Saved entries
'''

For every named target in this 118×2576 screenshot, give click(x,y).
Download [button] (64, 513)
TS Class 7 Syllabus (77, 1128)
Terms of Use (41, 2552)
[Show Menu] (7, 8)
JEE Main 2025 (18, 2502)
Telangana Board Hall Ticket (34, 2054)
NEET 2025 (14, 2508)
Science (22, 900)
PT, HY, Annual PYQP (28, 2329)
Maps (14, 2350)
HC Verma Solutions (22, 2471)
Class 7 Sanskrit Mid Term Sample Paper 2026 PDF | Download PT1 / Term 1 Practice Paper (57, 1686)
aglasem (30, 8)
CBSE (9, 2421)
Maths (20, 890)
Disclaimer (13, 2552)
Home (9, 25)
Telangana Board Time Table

'''
'''

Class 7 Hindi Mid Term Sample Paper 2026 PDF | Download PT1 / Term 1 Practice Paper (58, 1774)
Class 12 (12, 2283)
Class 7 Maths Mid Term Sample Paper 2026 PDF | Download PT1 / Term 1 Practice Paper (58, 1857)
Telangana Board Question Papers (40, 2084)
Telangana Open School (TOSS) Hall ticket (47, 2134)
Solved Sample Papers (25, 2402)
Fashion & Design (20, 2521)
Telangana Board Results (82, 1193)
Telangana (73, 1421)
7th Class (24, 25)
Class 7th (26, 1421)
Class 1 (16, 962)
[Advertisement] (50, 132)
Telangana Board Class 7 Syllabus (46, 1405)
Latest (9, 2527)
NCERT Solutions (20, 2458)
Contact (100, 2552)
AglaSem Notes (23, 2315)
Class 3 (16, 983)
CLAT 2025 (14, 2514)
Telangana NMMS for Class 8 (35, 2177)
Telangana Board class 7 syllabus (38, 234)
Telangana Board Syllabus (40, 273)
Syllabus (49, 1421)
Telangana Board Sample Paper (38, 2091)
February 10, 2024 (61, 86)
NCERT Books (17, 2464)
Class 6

'''

# [What is needed]
Could you find every line in the records above that has the string "Papers" and copy it?

# [Answer section]
Telangana Board Question Papers (40, 2084)
Solved Sample Papers (25, 2402)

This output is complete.